Les 5% sont réalisables, voir le double

Candidat lors du dernier scrutin régional, en mars 2010, Jacques Bompard avait obtenu 2,7% des suffrages. Le leader de la Ligue du Sud se refuse toutefois à toute comparaison : "Le contexte est très différent. En 2010, Jean-Marie Le Pen était candidat avec un Front national unifié et un programme que je défendais. Aujourd'hui, Marion-Maréchal-Le Pen, c'est la mignonne. Si on travaille sur la photo, elle va gagner mais si on travaille sur le programme, je vais gagner", annonce-t-il confiant. Selon lui, "son programme ne représente rien et comme le dit son grand-père, elle n'a pas les compétences". L'optimisme est de mise donc du côté de la Ligue du Sud, qui espère bien atteindre les pourcentages minimums requis pour exister au second tour. "Les 5% sont réalisables, voire le double", confie-t-il.

Vers une union des droites au second tour ?

Ces 5% permettraient à la Ligue du Sud de pouvoir fusionner avec une autre liste alors que les 10% leur offriraient l'accès au second tour d'un scrutin très disputé dans la région PACA, notamment entre Christian Estrosi et Marion Maréchal-Le Pen.
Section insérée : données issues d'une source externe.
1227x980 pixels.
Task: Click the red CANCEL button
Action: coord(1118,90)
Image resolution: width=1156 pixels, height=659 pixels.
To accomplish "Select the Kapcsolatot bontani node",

Deux candidats auxquels Jacques Bompard ne ferme pas la porte. Si une alliance était inenvisageable au premier tour pour le député du Vaucluse, la réflexion est possible au second tour. "Nous sommes prêts à faire une alliance aussi bien avec les Républicains qu'avec le Front national, avoue-t-il. La Ligue du Sud est favorable à cette union car l'union des gauches leur à donner le pouvoir donc il faut le faire avec tous ceux qui veulent le faire".

Nous sommes prêts à faire une alliance, aussi bien avec les Républicains qu'avec le FN

Jacques Bompard

Une ouverture qui pourrait rassurer le parti de Marine Le Pen dans son objectif de conquête même si cette liste dissidente au sein de l'extrême droite française n'inquiète guère le Front national à l'heure actuelle. Marion Maréchal-Le Pen se paye même le luxe de railler cette candidature. "Jacques Bompard avait déjà sa liste aux régionales en 2010. Il avait 1% des voix", a-t-elle déclaré à La Provence, minimisant quelque peu son résultat réel. Et si cette liste "ne représente rien" aux yeux d’Olivier Bettati, ancien conseiller de Christian Estrosi et tête de liste FN dans les Alpes-Maritimes, son score pourrait tout de même perturber les rêves de victoire. Surtout que le maire d'Orange entend bien se faire apprécier "pas comme tous les guignolos" actuels car selon lui, "la politique est un art. L'art du possible et de l'intérêt commun".